Galip is an old buddy of Meli’s. He looked like an old hippy with wild curly hair. He sat down at an ingeniously designed kick wheel and showed us a few throwing tricks as Meli translated. The shop was also carved into the rock, with eight rooms leading back into the hill. Most of the rooms were full of pottery for sale but one was rather gruesomely hung with thousands of locks of hair with people’s names and addresses attached. His Dutch wife Lilliane said they use the names in a lottery every year. The winners get to come stay and study pottery with Galip.
After the pottery, everyone, including Galip and Lilliane, jumped in the bus and went to his mother’s kilim shop. This time Meli told the story of traditional weaving practices, explaining the history of flat weaving and the functions of different pieces by putting together a sample “hope chest” from the items in the shop to show what weavings any young bride would have brought to her marriage.
After rugs, we went for kebabs for lunch, finishing the meal with a special dessert that used tiny threads of crispy fried pastry and honey layered in a pie shaped pan and cut in wedges. As usual I ate a lot which I shortly regretted since our next stop was at our driver Hüseyin’s house. We met his wife and younger daughter and mother-in-law who, of course, offered us food! They had made beautiful dolmas for us, which would have been even lovelier if I hadn’t been so full. Vivian talked grape farming with them and then we all admired the hand-knit clothes being made for the grandchild that Hüseyin’s older daughter is expecting.
In the late afternoon, we hit the road again, heading to Guzelyürt, a small town on the way to Konya whose name means beautiful homeland. It was fairly high in the mountains and quite chilly. We arrived at our hotel, the Karballa, which was once some sort of theological seminary, built with heavy stone walls and now remodeled as a lovely hotel. Before letting us go to our rooms, Meli assembled us in the dining room that had once been the refectory of the school and with Beethoven’s glorious ninth playing told us the story of how she had met Rick Steves (with whom she worked for years) and how she had found the hotel by accident while leading a tour with him, pretty life changing events for her.
We went from there to our rooms. Stan, Fran and Vivian all had rooms in the main building with vaulted stone ceilings, gorgeous kilims, wall hangings and beautiful appliquéd bedspreads. Jude and I had a less magnificent room in another building, but we had the last laugh. The heat was off in the main building and when the temperature dropped at night, they were freezing while Jude and I were toasty warm.
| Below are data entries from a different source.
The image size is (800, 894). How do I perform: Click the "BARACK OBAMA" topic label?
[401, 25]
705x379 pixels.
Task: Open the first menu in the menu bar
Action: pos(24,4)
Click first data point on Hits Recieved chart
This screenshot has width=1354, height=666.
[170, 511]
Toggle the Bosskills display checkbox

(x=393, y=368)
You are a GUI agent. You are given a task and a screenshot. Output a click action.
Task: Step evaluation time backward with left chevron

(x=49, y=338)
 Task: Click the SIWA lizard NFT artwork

Left: Fatima’s tractor trailer is much prettier than American farm trucks.
Right: Our driver Hüseyin with his wife and younger daughter
The sun and I were both up early, so I took a walk by myself down through the village which reminded me a lot of the village I lived in when I was an exchange student in Italy. I got back to the hotel with still some time to spare before breakfast, so I sat in the sun on the edge of a fountain with the beautiful snow capped mountain Meli called Father Mountain in front of me. An old gentleman who had been sweeping around the garden brought me a cushion from inside to sit on. People are so nice! The morning chorus of cows, roosters, goats and dogs really let me know I was in a country town, as did the two women riding by on mules on their way to farming chores. After breakfast the bus took us on a round-about route to a high point on the hillside. Meli led us down a path towards an overlook. We passed a little boy and girl dressed for school who eyed us nervously but didn’t say anything. Vivian had lagged behind to take a photo, then came rushing back to the group. “Meli”, she said,”I thought you told us the emotional part of the tour was over,” and showed us the little bunch of wildflowers the children had picked and given to her after we walked by.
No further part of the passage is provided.